Month three of 2017 is in the bag.

music selection:  “Wild Thing” — Tone Loc

weigh-in:  213.0 (1.0)

 

ASSETS:

Wells Fargo (taxable): This is up 150 dollars to 30,686.  Yield on market price is 10.49%.

Interactive Brokers (taxable): This is up 8,268 from 277,750 to 286,018.  That is a monthly gain of 2.98%.  Yield against market price is 8.02% in this account.

Interactive Brokers (tIRA): This is up … wait for it … 3 dollars since last month.  Current mark – 147,687.  I’m still waffling on whether to start converting this to a Roth account.  I will probably now wait to see how the Republican tax reform shakes out before making an election.

Checking: Cold hard cash is up 749 dollars since last month to 10,345.

Tax refund applied to 2017 liability: This is up to 8,510 thanks to tax loss harvesting and another year of collecting the maximum Obamacare subsidy.  That trick is probably played out as I am out of material tax losses to harvest and hope not to create any new ones!

 

LIABILITIES:

Home – paid.

Car – paid.

Tax liability for 2017 is hard to pin down but it looks like it could be a few thousand over what I have applied from prior refunds.  I’ll probably make some estimated payments just to be sure.

 

WITHDRAWAL RATE:

My withdrawal rate (based on assumed 25,000 annual withdrawals) is 5.27%.  Projected twelve month dividends, distributions, and interest come to 26,148 or 104.59% of budget.  I collected 596 in options income for the month of March.  Based on my current pace for the year, annual options income will come in around 28,839 or over 115% of budget.  Things look pretty rosy.

 

SPENDING:

Total spending for the month came in at 1,453.  That is an improvement from prior months.  My current pace annualizes out to 19,412, leaving 5,588 of slack in the budget.  Some of that will go to pre-paying 2017 tax liability though.

Devour your prey raptors!

{ 2 comments… add one }
  • Chris B April 6, 2017, 4:16 pm

    The most meaningful summary metrics are your withdraw rate and your savings rate.
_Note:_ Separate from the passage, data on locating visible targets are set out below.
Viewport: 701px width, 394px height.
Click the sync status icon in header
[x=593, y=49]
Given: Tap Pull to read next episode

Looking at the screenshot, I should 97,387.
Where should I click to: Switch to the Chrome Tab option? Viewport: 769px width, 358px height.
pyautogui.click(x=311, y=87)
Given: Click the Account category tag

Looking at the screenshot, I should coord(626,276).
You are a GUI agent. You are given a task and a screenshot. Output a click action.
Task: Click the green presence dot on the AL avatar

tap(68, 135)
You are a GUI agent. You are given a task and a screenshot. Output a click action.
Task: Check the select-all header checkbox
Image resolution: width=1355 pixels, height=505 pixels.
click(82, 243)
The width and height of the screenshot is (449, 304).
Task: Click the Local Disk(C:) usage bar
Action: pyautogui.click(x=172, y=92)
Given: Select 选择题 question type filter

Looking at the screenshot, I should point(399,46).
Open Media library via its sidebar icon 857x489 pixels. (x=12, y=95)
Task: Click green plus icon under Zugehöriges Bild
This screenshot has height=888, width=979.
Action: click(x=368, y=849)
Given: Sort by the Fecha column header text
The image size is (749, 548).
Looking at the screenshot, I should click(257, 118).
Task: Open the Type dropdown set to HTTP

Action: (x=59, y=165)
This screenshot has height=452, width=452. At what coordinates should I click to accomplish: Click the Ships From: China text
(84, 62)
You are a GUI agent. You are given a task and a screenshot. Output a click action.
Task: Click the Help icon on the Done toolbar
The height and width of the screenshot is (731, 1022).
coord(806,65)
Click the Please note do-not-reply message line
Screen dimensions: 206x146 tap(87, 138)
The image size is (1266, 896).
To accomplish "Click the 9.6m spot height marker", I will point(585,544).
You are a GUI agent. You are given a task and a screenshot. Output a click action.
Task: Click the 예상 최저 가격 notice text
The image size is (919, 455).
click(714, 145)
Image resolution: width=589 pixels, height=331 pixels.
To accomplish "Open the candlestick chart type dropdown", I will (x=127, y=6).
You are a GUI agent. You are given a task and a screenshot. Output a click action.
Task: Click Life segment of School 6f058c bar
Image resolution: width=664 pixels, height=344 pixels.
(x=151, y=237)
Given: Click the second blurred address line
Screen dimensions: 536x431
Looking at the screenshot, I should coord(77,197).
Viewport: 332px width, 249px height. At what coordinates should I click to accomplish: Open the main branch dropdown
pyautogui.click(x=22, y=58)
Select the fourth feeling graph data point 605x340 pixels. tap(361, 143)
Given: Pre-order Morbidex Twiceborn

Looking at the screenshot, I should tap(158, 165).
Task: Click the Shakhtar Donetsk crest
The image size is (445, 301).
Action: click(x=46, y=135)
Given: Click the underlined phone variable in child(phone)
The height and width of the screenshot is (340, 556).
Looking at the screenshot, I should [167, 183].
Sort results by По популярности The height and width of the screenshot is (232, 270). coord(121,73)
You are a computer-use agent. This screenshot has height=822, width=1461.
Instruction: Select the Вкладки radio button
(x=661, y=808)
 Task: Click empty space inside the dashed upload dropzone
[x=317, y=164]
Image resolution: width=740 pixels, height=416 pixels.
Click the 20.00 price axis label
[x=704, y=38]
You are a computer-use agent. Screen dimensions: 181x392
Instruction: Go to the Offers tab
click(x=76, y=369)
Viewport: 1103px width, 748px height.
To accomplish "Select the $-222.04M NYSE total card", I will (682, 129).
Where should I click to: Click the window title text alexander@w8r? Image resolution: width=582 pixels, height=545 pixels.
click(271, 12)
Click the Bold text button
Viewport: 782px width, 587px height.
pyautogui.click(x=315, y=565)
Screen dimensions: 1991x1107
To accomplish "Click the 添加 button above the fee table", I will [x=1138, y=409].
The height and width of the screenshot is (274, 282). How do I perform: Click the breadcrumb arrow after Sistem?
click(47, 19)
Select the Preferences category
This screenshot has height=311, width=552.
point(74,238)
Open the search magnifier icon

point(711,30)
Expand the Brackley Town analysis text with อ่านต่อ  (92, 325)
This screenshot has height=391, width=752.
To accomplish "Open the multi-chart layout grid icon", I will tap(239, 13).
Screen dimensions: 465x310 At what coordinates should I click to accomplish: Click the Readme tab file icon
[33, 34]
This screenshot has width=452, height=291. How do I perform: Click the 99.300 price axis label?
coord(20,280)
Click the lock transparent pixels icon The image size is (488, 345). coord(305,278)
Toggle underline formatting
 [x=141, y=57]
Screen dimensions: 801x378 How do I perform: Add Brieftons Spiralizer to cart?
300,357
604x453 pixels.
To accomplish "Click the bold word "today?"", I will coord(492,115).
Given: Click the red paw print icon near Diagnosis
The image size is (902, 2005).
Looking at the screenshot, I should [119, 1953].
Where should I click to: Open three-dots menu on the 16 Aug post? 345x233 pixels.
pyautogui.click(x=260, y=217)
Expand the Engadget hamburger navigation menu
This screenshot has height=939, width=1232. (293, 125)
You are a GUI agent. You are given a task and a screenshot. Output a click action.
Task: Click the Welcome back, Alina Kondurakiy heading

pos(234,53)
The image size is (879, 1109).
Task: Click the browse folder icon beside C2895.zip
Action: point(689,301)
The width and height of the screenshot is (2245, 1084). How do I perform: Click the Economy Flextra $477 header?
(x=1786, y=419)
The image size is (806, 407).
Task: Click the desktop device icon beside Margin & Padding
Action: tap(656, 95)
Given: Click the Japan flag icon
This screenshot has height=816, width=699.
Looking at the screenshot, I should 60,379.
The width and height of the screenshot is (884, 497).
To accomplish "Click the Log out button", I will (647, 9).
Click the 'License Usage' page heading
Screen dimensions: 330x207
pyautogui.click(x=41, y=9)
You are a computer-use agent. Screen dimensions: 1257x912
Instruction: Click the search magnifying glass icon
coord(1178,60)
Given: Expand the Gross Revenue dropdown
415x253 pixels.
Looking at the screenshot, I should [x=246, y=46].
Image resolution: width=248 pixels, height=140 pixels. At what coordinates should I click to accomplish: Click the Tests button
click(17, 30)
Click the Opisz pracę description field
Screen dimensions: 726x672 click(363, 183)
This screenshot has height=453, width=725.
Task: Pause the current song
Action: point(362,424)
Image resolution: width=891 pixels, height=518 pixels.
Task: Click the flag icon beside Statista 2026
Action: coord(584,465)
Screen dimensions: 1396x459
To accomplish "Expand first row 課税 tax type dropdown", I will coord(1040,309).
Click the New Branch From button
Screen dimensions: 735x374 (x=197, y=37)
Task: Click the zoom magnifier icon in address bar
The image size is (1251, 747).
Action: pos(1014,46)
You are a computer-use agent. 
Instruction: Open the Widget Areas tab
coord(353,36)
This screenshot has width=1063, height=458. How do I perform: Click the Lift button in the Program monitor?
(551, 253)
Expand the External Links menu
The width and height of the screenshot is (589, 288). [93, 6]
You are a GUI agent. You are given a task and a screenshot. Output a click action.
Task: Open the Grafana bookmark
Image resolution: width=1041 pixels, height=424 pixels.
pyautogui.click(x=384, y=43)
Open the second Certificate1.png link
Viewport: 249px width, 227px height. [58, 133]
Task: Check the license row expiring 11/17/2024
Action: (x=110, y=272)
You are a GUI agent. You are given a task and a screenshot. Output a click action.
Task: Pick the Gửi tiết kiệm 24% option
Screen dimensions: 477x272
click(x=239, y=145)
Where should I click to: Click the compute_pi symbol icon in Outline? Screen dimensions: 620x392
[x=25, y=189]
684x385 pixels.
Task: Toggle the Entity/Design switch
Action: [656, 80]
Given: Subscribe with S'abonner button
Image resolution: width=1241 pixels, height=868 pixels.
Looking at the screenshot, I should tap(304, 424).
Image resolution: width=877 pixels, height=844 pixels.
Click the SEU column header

I see your withdraw rate falling over time. What’s your savings rate / portfolio growth rate?

    With a 5.27% withdraw rate, you will soon have a decision to make. Is your end game to:
    1) Scale back to a lower risk portfolio that will fall less in the next recession, and get to a point where you can set it and forget it, or…
    2) Maintain a growth perspective and generate as much reinvestable income as possible here and now. Continue active trading of riskier-than-average assets in the foreseeable future?

    Not sure which path I’d choose in your position – pursuit of safety or growth – so your rationale is of interest. My portfolio already resembles the safety choice, but I am also not FI.